PS. Grzejnik ma przy 75/65/20°C 540 W mocy.
Napisano
Co prawda w tym przypadku nie obliczę spadku mocy na grzejniku.
Mogę za to polecić polecić podobne rozwiązanie, gdyż z powodzeniem stosuję je u siebie.
Oprócz pętli w rozdzielaczu posiadam dwa dodatkowe grzejniki na odrębnych obwodach.

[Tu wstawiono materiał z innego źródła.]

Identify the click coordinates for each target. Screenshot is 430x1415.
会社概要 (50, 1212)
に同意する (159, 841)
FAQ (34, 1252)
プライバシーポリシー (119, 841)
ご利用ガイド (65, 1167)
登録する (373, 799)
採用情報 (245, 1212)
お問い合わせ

Jeden grzejnik pracuje na minimum i utrzymuje w garażu temperaturę około 8 stopni, drugi ma otwarty przepływ na maksa i dogrzewa łazienkę na piętrze.
Wydaje mi się, że grzejnik w łazience posiada straty mniejsze niż 10 stopni, utrzymuje za to komfortową temperaturę w łazience i uruchamia się (zaczyna skutecznie ogrzewać) jeszcze przed podłogówką.
Obwód grzejnika w łazience z zasilającą go wodą jest odrębny od obwodów z podłogi, co powoduje, że ma dużo mniejsze straty na powrocie i uruchamia się dość szybko.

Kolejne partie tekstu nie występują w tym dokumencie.